**WHAT YOU HAVE TO DO**: In the entries below, the lines from the one with "CTV News App (401, 2400)" through the one with "Community Calendar (443, 57)" are to be copied exactly; both ends count.

**ENTRIES PROVIDED**:
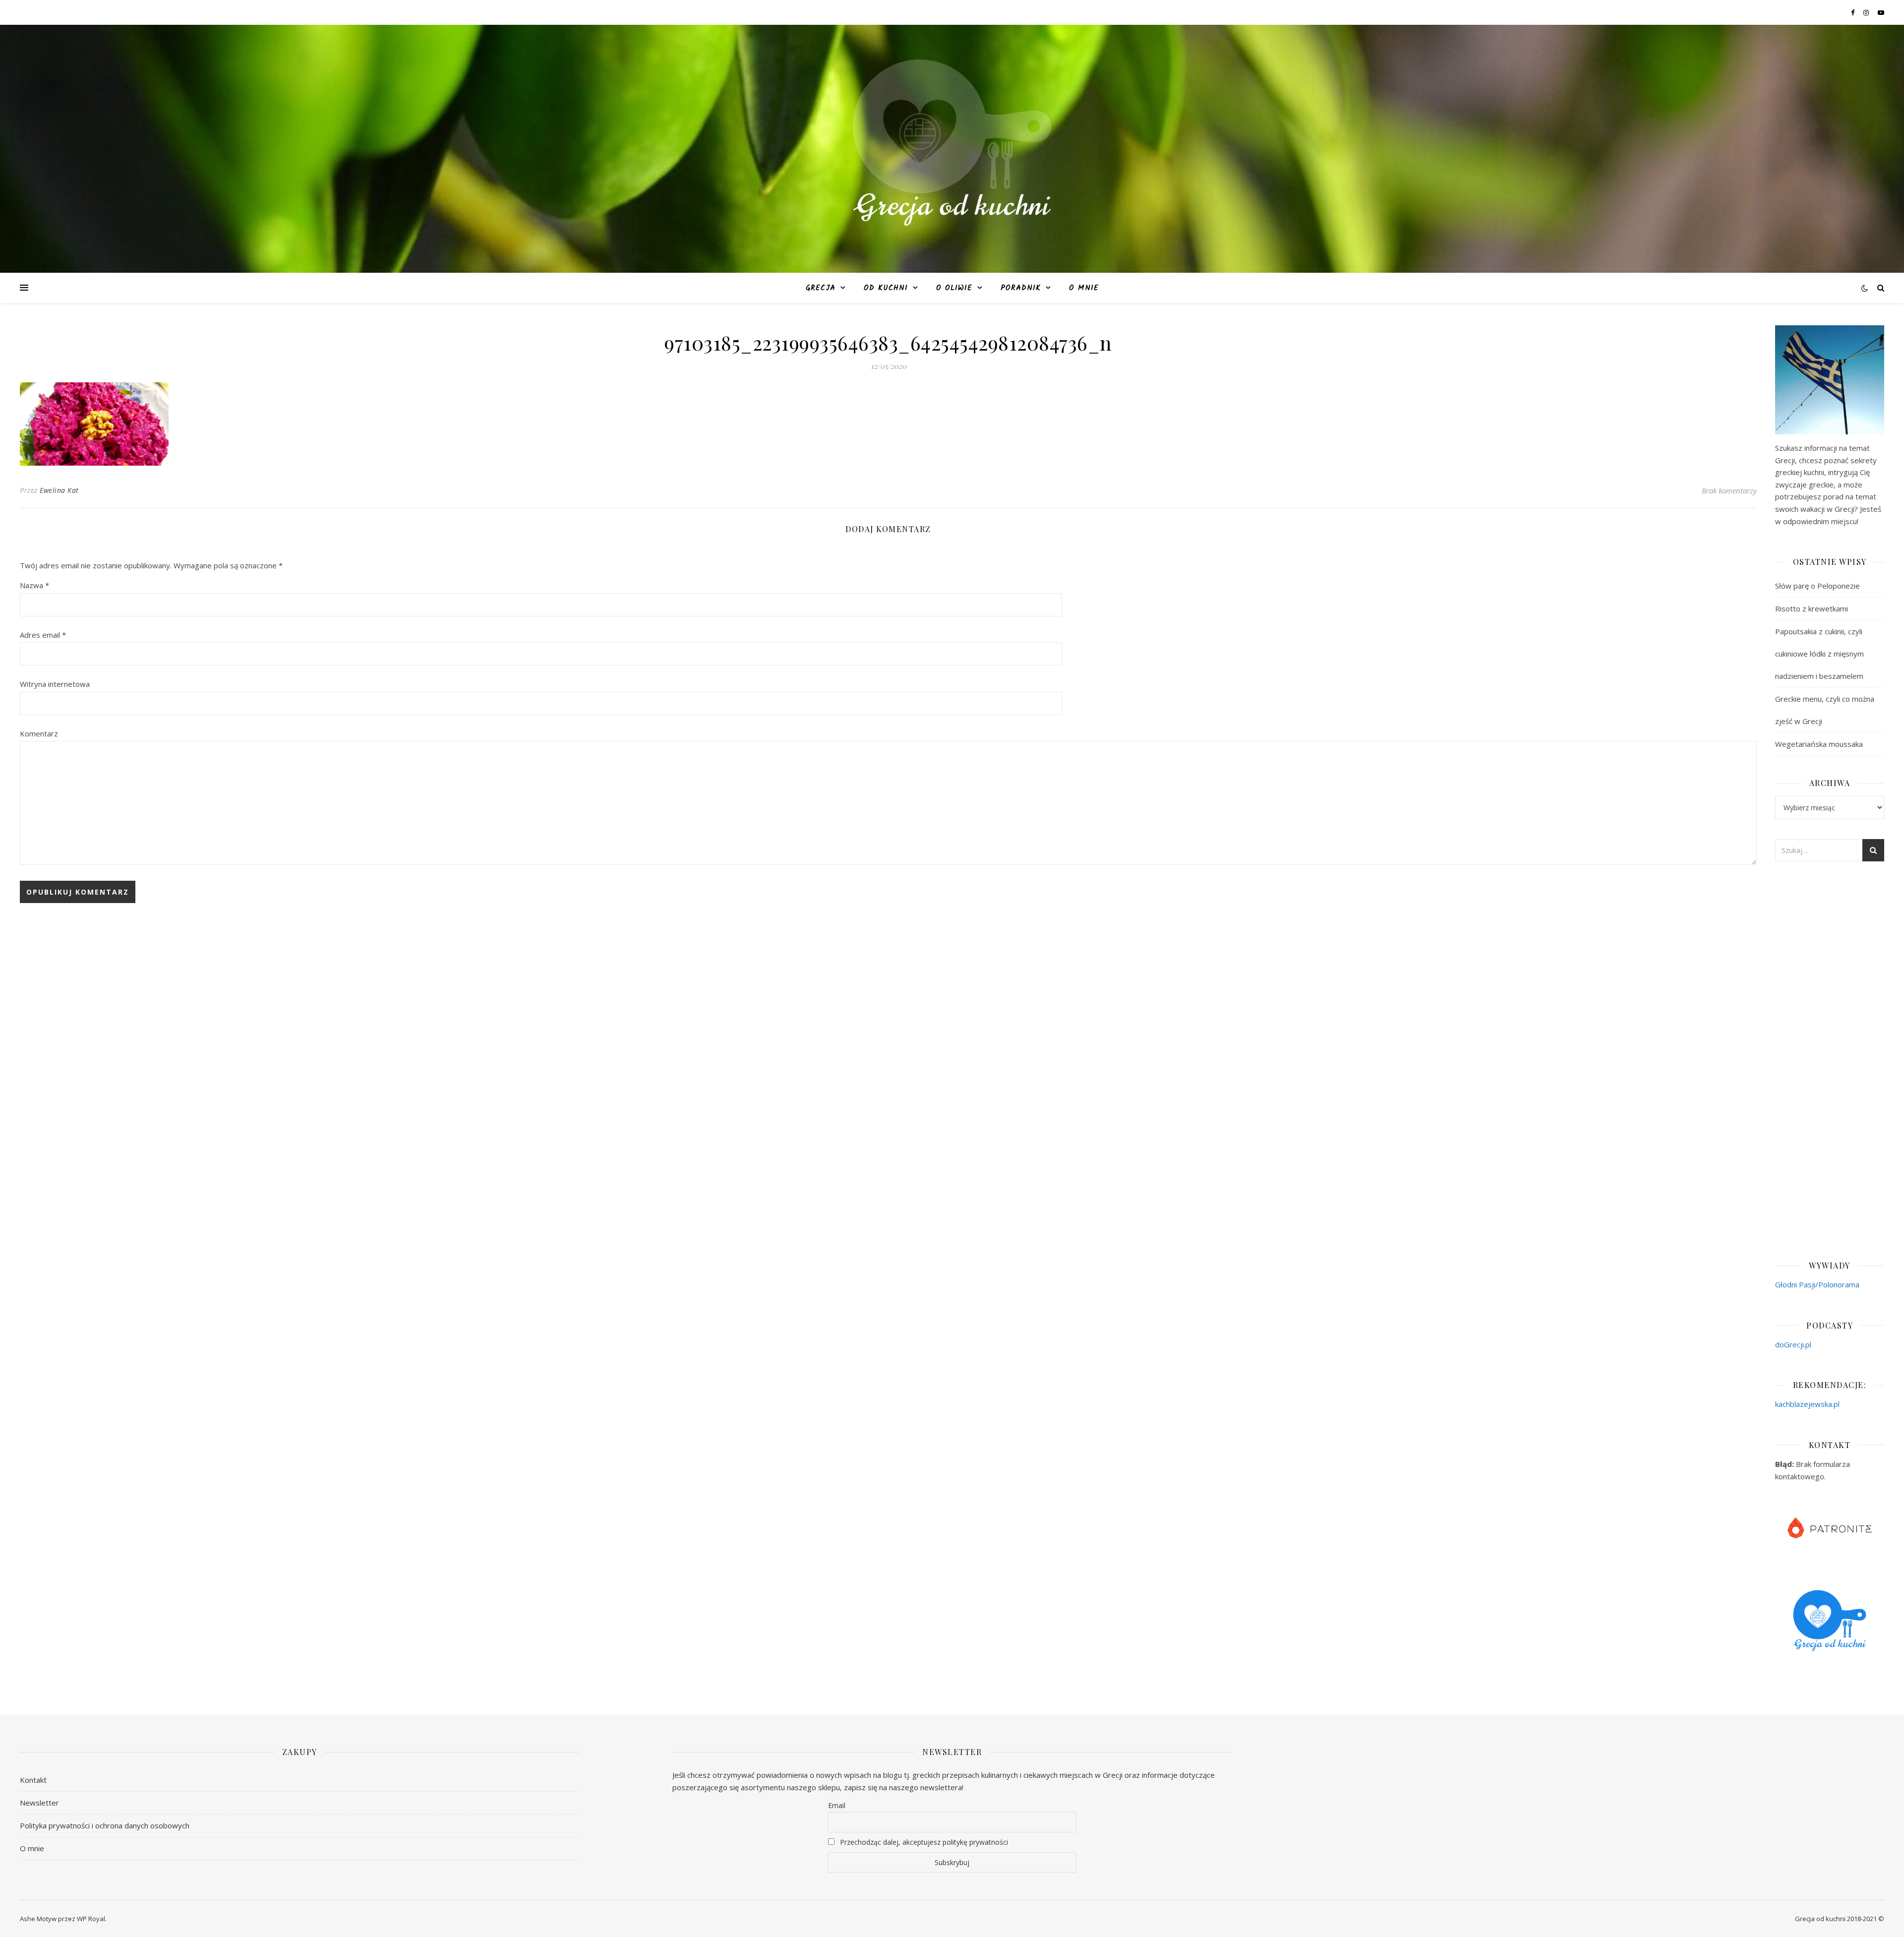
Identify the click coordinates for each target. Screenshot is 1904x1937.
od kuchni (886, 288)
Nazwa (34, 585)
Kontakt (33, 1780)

==

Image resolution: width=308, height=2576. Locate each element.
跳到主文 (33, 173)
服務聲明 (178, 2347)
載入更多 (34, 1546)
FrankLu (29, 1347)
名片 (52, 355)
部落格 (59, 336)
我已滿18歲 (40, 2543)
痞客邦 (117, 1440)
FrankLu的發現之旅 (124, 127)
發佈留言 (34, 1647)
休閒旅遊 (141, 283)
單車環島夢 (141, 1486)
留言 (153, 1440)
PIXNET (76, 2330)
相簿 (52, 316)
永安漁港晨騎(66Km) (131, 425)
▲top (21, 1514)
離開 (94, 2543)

* * *

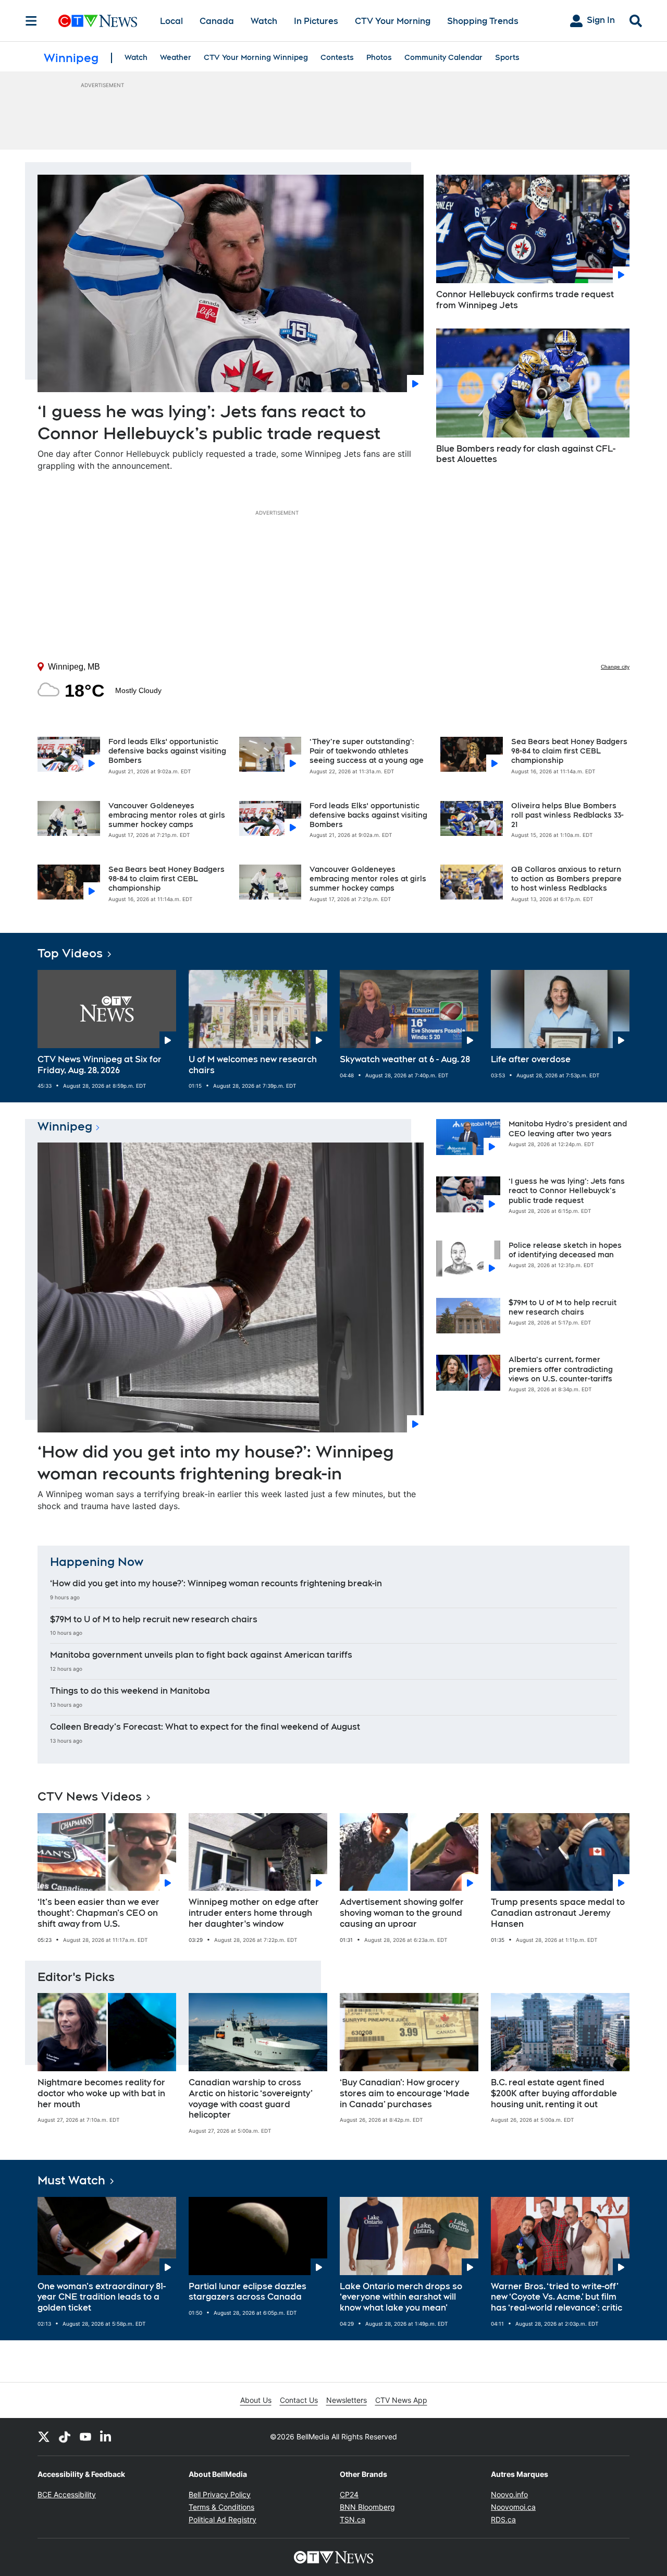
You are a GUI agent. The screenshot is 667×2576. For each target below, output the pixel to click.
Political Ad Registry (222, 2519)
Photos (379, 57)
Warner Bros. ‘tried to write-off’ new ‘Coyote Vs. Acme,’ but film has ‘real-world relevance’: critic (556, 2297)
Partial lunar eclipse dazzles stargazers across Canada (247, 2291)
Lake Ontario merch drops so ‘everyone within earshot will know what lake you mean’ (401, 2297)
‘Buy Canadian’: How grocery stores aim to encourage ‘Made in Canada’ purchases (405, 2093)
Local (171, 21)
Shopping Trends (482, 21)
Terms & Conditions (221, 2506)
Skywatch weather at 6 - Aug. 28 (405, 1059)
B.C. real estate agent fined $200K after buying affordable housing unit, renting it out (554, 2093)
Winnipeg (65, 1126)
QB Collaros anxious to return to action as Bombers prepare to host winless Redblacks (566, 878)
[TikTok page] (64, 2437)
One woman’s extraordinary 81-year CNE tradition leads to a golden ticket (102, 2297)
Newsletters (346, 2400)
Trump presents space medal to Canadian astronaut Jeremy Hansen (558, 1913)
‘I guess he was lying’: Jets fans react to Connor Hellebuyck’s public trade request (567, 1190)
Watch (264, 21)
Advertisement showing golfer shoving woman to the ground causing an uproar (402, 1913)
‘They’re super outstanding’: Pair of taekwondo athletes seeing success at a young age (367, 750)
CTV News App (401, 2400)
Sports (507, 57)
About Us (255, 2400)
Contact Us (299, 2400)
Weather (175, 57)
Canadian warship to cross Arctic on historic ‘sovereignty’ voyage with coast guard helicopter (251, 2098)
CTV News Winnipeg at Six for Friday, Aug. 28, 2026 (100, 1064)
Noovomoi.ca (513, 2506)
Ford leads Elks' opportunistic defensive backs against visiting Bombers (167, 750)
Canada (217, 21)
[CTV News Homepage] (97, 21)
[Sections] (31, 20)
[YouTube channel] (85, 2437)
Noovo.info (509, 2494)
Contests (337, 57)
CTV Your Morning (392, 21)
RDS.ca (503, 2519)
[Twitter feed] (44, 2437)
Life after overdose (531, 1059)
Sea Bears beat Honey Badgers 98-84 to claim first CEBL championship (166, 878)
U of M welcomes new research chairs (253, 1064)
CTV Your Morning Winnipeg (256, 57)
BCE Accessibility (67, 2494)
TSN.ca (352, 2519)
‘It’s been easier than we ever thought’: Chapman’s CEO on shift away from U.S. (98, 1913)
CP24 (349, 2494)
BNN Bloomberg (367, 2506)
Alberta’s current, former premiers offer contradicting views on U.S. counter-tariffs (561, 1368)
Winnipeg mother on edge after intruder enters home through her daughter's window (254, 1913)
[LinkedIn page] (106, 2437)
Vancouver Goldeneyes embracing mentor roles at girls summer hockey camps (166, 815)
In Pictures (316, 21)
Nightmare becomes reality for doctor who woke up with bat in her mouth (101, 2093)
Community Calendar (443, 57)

**RESULT OF THIS TASK**:
CTV News App (401, 2400)
Sports (507, 57)
About Us (255, 2400)
Contact Us (299, 2400)
Weather (175, 57)
Canadian warship to cross Arctic on historic ‘sovereignty’ voyage with coast guard helicopter (251, 2098)
CTV News Winnipeg at Six for Friday, Aug. 28, 2026 (100, 1064)
Noovomoi.ca (513, 2506)
Ford leads Elks' opportunistic defensive backs against visiting Bombers (167, 750)
Canada (217, 21)
[CTV News Homepage] (97, 21)
[Sections] (31, 20)
[YouTube channel] (85, 2437)
Noovo.info (509, 2494)
Contests (337, 57)
CTV Your Morning (392, 21)
RDS.ca (503, 2519)
[Twitter feed] (44, 2437)
Life after overdose (531, 1059)
Sea Bears beat Honey Badgers 98-84 to claim first CEBL championship (166, 878)
U of M welcomes new research chairs (253, 1064)
CTV Your Morning Winnipeg (256, 57)
BCE Accessibility (67, 2494)
TSN.ca (352, 2519)
‘It’s been easier than we ever thought’: Chapman’s CEO on shift away from U.S. (98, 1913)
CP24 (349, 2494)
BNN Bloomberg (367, 2506)
Alberta’s current, former premiers offer contradicting views on U.S. counter-tariffs (561, 1368)
Winnipeg mother on edge after intruder enters home through her daughter's window (254, 1913)
[LinkedIn page] (106, 2437)
Vancouver Goldeneyes embracing mentor roles at girls summer hockey camps (166, 815)
In Pictures (316, 21)
Nightmare becomes reality for doctor who woke up with bat in her mouth (101, 2093)
Community Calendar (443, 57)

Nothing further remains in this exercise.